Fixed drug eruption (FDE) is a commonly reported adverse drug reaction, characterized by single or multiple round oedematous erythemato-violaceous plaques with well defined borders and often central bullous detachments.1,2 Lesions usually develop 48h after drug intake and recur at the same sites upon reexposure to the offending drug.3,4 Spontaneous resolution with residual hyperpigmented post-inflammatory patches is also characteristic.3,4

Non-steroidal anti inflammatory drugs (NSAIDs), in particular nimesulide and piroxicam, are the most frequent culprit agents, followed by antibiotics and anticonvulsants.1,3,4

Etoricoxib is a recently developed selective cyclo-oxygenase (COX) isoenzyme 2 inhibitor which has rarely been described as a cause of FDE.5–8

We report a case of fixed drug eruption due to etoricoxib. A 38-year-old man with allergic rhinitis and no history of drug allergy was referred to our outpatient clinic due to multiple sharp round erythematous pruriginous patches of diameter 1–4cm on the upper and lower limbs, trunk and genitals. The patient mentioned several exacerbations along the previous year, approximately once a month. In most episodes no triggering factor could be determined but in two occasions he noticed that lesions relapsed 15–30min after intake of etoricoxib, frequently taken by the patient for musculoskeletal pain. There was spontaneous improvement after 3–4 days after stopping NSAIDs intake, but multiple residual hyperpigmented lesions persisted for several months. The patient mentioned regular consumption of paracetamol and ibuprofen for headaches or musculoskeletal pain, apparently with no adverse reaction.

The patient underwent patch testing with paracetamol, ibuprofen, nimesulide and etoricoxib (30% in petrolatum), applied to the hyperpigmented lesion in the right forearm. Patch tests were performed several months after the resolution of the last adverse reaction. An erythematous papular reaction was observed with etoricoxib on the lesional skin 48h and 96h later (Fig. 1). A pruriginous flare in one single residual lesion of the trunk was also reported.
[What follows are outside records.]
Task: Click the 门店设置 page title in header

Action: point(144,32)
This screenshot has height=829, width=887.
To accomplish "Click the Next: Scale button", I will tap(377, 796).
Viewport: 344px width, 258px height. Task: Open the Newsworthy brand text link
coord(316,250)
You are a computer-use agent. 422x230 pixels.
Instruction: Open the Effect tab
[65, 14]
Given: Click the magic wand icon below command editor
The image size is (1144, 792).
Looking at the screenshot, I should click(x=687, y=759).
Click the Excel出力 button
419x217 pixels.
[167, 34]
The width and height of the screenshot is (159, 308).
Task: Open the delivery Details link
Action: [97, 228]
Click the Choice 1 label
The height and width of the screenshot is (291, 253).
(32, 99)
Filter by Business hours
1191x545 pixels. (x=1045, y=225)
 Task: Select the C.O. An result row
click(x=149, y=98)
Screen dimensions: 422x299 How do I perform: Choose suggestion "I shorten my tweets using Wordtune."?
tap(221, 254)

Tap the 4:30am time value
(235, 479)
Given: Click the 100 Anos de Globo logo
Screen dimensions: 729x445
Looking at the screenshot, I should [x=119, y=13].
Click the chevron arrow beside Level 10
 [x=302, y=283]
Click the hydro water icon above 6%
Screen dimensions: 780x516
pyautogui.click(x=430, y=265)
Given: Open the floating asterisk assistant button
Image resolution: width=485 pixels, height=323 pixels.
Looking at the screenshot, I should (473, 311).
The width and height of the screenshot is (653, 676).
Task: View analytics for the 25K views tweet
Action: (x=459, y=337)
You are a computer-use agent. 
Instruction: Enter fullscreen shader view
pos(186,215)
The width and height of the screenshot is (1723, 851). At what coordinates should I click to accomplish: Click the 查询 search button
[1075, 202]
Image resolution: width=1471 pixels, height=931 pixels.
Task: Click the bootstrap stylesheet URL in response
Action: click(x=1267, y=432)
The patch tests with the other three drugs were negative.

Figure 1.

Patch test with etoricoxib (48h reading).

(0.1MB).

No flares of FDE occurred after withdrawal of etoricoxib and reexposure to nimesulide, ibuprofen and paracetamol did not cause recurrence of the lesions (self initiative).

In our case, the culprit drug was promptly confirmed by patch testing on residual lesions, as described for several NSAIDs, including etoricoxib.1–4

Despite being a recent drug, etoricoxib is widely used in many countries. Because of its high level of COX2/COX1 selectivity, it combines high anti-inflammatory activity (equivalent or superior to that of conventional NSAIDs) with a lower incidence of side effects.9 The most commonly reported cutaneous reactions due to etoricoxib are urticaria and angioedema followed by sporadic cases of erythema multiforme, Stevens–Johnson syndrome, acute generalized exanthematous pustulosis and rarely FDE.5–10

Patch testing has been widely recommended as the initial diagnostic tool in FDE patients.1–4 This method is useful in the etiologic investigation of FDE and avoids the risks of systemic drug reexposure. Although pure allergens are commercially available for some drugs, others must be prepared by using the powder of commercial tablets in pet (recommended concentrations between 5% and 30%).3 We adopted the maximum recommend concentration (i.e. 30% in petrolatum for commercial tablets) in order to avoid false-negative results.

The rationale for patch testing on lesional skin resides on the activation of intra-epidermal memory T cells by the re-exposure to the offending drug.8 Non-lesional skin patch tests are useful only for control purposes and negative results are expected in the vast majority of patients.1,4 For this reason, we only applied the drugs on lesional skin.

Drug eviction is the mainstay of treatment in non-IgE mediated drug allergy. In our case, as other NSAIDs were available and well tolerated by the patient, we recommended the eviction of all selective COX2 inhibitors. Until now no cross-reactivity has been described between these molecules possibly due to differences in the molecular structure of etoricoxib.5,7,10 However, more data are still required before assuming the absence of cross-reactivity between different COX2 inhibitors.

In this case, as sustained by literature, patch testing was of unquestionable value in the identification of the culprit agent. More research is still required for standardization of this technique, particularly for drugs exclusively available as commercial tablets. Patch testing was also useful in the search for safe alternative drugs. Although a drug challenge is required for definite confirmation, the patient had used several other NSAIDs with no reaction, obviating the need for further procedures. Finally, even though etoricoxib is a safe drug, a high suspicion index is required in patients with FDE.